Here is the confusion matrix from the ANN model after doing prediction to the dataset :

In [None]:
y_pred = classifier.predict(X_test)
y_pred = (y_pred > 0.5)
conf_matr = confusion_matrix(y_test, y_pred)

TP = conf_matr[0,0]; FP = conf_matr[0,1]; TN = conf_matr[1,1]; FN = conf_matr[1,0]
print('Confusion Matrix : ')
print(conf_matr)
print()
print('True Positive (TP)  : ',TP)
print('False Positive (FP) : ',FP)
print('True Negative (TN)  : ',TN)
print('False Negative (FN) : ',FN)

in which 
- True Positive (TP) means the model predict customer will pay the credit and the prediction is correct.
- False Positive (FP) means the model predict customer will will pay the credit and the prediction is incorrect.
- True Negative (TN) means the model predict customer will not will pay the credit and the prediction is correct.
- False Negative (FN) means the model predict customer will not will pay the credit and the prediction is incorrect.

Based of the result above, then we can start doing evaluation using 3 different metrics: accuracy, recall, and precision.

### Accuracy
Accuracy means how many prediction is true compared to the total data.
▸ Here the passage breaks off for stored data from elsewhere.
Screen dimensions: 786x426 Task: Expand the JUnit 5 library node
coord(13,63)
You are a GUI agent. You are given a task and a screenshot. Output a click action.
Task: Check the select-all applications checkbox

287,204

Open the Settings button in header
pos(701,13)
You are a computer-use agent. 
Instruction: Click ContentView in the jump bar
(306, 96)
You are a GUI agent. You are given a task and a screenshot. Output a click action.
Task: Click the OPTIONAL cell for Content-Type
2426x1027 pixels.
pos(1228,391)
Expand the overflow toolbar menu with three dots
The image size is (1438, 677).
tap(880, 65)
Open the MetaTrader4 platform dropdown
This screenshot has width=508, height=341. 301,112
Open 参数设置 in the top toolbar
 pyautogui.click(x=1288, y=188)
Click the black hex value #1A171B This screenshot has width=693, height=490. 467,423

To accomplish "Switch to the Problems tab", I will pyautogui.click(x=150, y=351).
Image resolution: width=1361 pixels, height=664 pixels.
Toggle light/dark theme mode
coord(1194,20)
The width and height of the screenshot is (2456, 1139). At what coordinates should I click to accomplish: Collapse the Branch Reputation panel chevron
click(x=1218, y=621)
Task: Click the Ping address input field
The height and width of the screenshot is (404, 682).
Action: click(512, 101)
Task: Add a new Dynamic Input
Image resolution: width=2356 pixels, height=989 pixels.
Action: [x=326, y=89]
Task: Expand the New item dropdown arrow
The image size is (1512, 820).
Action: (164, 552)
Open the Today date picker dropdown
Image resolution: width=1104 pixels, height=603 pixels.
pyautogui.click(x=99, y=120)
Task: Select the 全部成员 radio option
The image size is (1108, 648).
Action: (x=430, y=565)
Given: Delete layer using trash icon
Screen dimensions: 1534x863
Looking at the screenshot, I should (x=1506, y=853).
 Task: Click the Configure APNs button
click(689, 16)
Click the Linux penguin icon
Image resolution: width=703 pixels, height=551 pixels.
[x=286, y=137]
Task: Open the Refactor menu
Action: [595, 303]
The metric will be calculated by following formula.

$$Accuray = \frac{TP+TN}{TP+TN+FP+FN}$$

In [None]:
acc = (TP+TN)/(TP+TN+FP+FN)
print('By this metric, only '+ str(round(acc*100)) + '% of them are correctly predicted.')

### Precision
In this metric (precision), it only concern on how many positive prediction that are actually correct and this will be calculated by formula below.
 
$$Precision = \frac{TP}{TP+FP}$$

In [None]:
pre = TP/(TP+FP)
print('From those classification result, by calculating the precision, there are '+ str(round(pre*100)) + '% of them who are actually pay the credit.')

After reviewing the model performance by the accurary and precision metric, it seems that the created model included the hyper-parameter used  has not be able the reach the 95% accuray so that there are some possible actions which can be taken, such as :
- tuning the hyper-parameter tp get the better performance before releasing the model into the real use
- release the model while also developing a better model
- trying another classfication model (such as decision-tree, Naive-bayes)